The sharp eyed among you will have seen the MHRA’s 4 July publication of its 2021-23 Delivery Plan, which announces a series of initiatives to keep the UK in the vanguard of worldwide regulatory authorities, enabling patients early access to safe and effective innovation. The agency has responded to the changes of Brexit and the Independent Medicines and Devices Review Report (IMDRR) to consider a number of wide-ranging reforms, with patient safety and involvement at the centre of its operations.
The delivery plan has six goals: Scientific innovation, Healthcare access, Patient safety, Dynamic organisation, Collaborative partnerships and Financial sustainability, each supported by key deliverables to enable the agency to sustain and support patient access to safe and effective innovation as early as possible (Figure 1).
Each of these priorities is supported by a number of deliverables. MHRA has committed to providing a renewed public engagement strategy with the objective of enhancing patient involvement in their work. Indeed, a strategic plan to enhance public engagement was published in May and a consultation was completed in June, results of which are now under review. MHRA has also announced the intent to encourage greater use of patient reported outcome measures in clinical trials, with the aim of making trial outcomes more relevant for patients. In addition, a new regime for medical devices is anticipated to include greater patient safety and engagement and increased transparency. As anticipated, given the IMDRR comments, MHRA envision enhanced safety assessment reporting with greater responsiveness to public concerns raised during clinical use. All of these objectives will inevitably require enhanced communications tools and digital reporting systems, which are already included in the government’s life sciences strategy proposals, due for completion by 2022.
Among the deliverables included to enhance scientific innovation, the MHRA has committed to developing various items to support the Innovative Licensing and Access Pathway toolbox, not least a novel trial design tool, with the aim of bringing this into use in 2022. In addition, further work on the CPRD and an increase in GP practice involvement, will allow construct of synthetic control populations, as well as tools to enable faster patient recruitment into commercially sponsored clinical trials with the aim of the first contracts for these services being in place later this year. The approach to clinical trial review and approval commits to enhancing speed of review via application of the streamlined combined MHRA and HRA approval procedures adopted during the COVID pandemic.

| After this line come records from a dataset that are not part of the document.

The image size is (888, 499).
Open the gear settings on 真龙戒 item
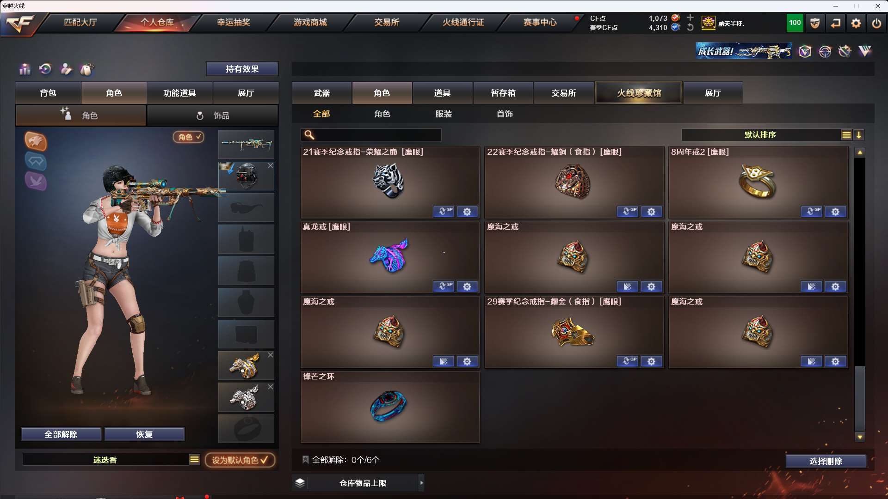467,286
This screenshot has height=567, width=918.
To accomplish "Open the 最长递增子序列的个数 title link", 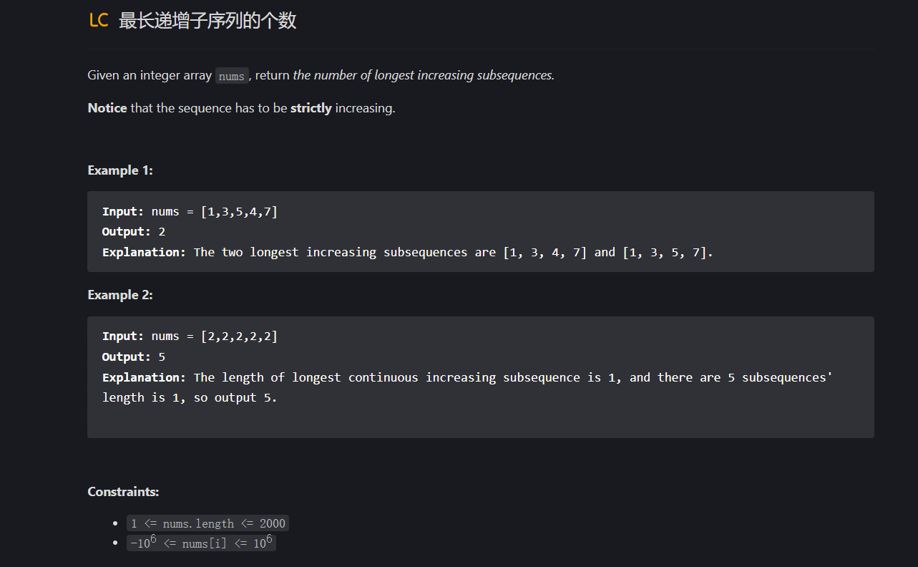I will click(207, 21).
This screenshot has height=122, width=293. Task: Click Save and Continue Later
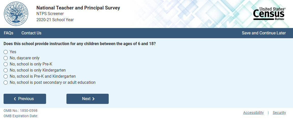coord(264,33)
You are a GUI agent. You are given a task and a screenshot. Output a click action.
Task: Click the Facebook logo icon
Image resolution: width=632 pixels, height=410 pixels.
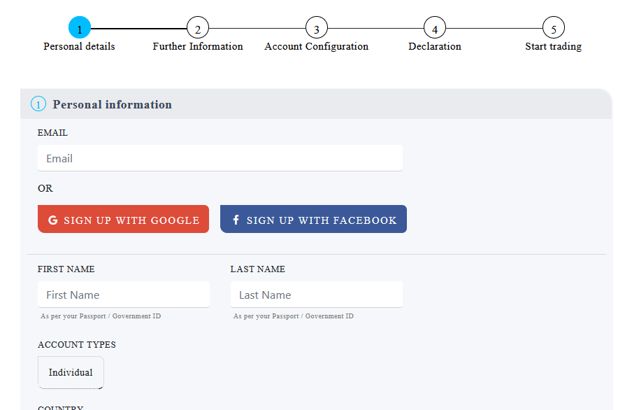pos(236,220)
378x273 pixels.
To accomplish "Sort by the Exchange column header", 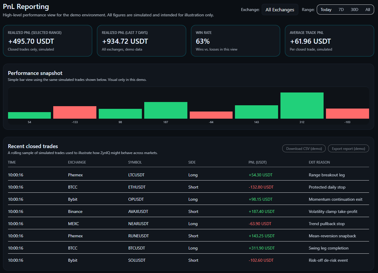I will tap(76, 162).
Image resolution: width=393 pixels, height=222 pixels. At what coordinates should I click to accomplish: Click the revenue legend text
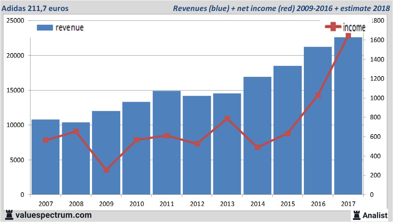click(x=70, y=28)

While helpful in shortening approval timelines, this trial-by-trial approach to development does not make the most efficient use of the ILAP process, which could be greatly facilitated by an ‘IND’ approach. This places greater emphasis on the overarching clinical development strategy with individual trial approvals resting predominantly on ethical committee rather than regulatory authority approval, once the regulator has assessed and agreed the suitability of a medicine for investigational use. Ongoing assessment of the benefit risk balance of the product is then managed via the development safety update reporting process. This approach works very satisfactorily in the US, is resource sparing, particularly for smaller companies, and facilitates streamlined development which is the intent of the ILAP process. Food for thought perhaps.
MHRA intends to continue to support other clinical trial innovations used during the COVID pandemic and which also align with the NHS sustainability and green agenda. These include remote monitoring and feedback (and hence medical devices and diagnostics that provide real patient benefit), innovation in remote patient recruitment, engagement and retention and support for the development of medicines using advanced technologies that generate fewer by-products, use less energy and minimise waste.
The MHRA has committed to a consultation on changes to UK legislation aimed at making trials generating real world data easier to conduct and, lastly, reporting the evaluation of two pharmacovigilance system enhancements, the Observational Medical Outcomes Partnership and the Sentinel model with results anticipated by 2022/23. These objectives fit with the agencies ongoing collaborations with FDA and with other regulatory bodies via the Access consortium which enhance the MHRA’s global reach and should act to ensure that conducting clinical development in the UK remains relevant for international sponsors.
The Patient Safety deliverables, which will be primarily the responsibility of the newly appointed Chief Safety Officer, include development of new, more responsive, safety systems for devices and medicines, as well as exploration of the role of genetics in the development of adverse drug and vaccine reactions. This was discussed at the FPM Education week particularly from the perspective of potential for drug interactions. Given the IMDRR comments, greater focus on approaches to enhance successful pregnancy prevention programs among women taking teratogenic agents is included, as well as commitment to exploring greater patient and other stakeholder involvement in program development and design. A UK-specific falsified medicines scheme will be introduced to replace the EU system.
These activities will be further enhanced via greater collaboration with other agencies via the Access consortium and joining the International Pharmaceutical Regulators Programme. This will also allow for dynamic collaboration across the regulatory spectrum to bring forward the potential for joint working and mutual recognition systems, again enhancing the global reach of the agency and ensuring ongoing relevance of the UK in international development, increasing potential for earlier access to medical innovations in the UK.
MHRA is to be congratulated on its ambitious and forward-thinking approach and the many advantages this is likely to provide in enhancing the understanding of the benefit risk balance of medicines and devices for the benefit of patients. However, it is likely that this plan may only be achieved if the MHRA retains and further develops its capacity and capability to build on its world renowned expertise.